Saved entries:

== Segment start ==

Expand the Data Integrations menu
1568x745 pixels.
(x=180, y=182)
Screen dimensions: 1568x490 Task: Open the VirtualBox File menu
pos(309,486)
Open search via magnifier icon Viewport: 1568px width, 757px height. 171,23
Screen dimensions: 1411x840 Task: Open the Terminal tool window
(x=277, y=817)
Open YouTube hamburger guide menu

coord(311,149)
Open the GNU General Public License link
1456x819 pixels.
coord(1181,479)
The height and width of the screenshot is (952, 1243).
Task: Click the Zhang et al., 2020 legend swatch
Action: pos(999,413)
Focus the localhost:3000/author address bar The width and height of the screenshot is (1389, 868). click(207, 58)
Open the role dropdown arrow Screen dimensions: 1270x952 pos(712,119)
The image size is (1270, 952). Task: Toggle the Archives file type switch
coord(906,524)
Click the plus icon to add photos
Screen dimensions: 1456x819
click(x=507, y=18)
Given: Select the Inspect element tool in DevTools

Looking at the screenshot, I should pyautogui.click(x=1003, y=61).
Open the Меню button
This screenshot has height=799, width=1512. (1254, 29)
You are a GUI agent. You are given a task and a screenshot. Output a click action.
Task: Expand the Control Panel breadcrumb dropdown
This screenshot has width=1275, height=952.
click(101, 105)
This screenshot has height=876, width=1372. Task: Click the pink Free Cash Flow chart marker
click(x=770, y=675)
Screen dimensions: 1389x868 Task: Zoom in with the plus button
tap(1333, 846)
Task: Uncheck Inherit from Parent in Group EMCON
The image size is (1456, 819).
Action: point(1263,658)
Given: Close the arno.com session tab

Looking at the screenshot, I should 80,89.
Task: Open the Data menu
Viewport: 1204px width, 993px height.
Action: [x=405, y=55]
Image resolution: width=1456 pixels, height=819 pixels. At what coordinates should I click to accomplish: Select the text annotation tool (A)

== Segment end ==

The line containing "Given: Close the arno.com session tab" begins the span, and the last line of the records above ends it. Return that span exactly, and nothing outside it.

## [Answer to the problem]
Given: Close the arno.com session tab

Looking at the screenshot, I should 80,89.
Task: Open the Data menu
Viewport: 1204px width, 993px height.
Action: [x=405, y=55]
Image resolution: width=1456 pixels, height=819 pixels. At what coordinates should I click to accomplish: Select the text annotation tool (A)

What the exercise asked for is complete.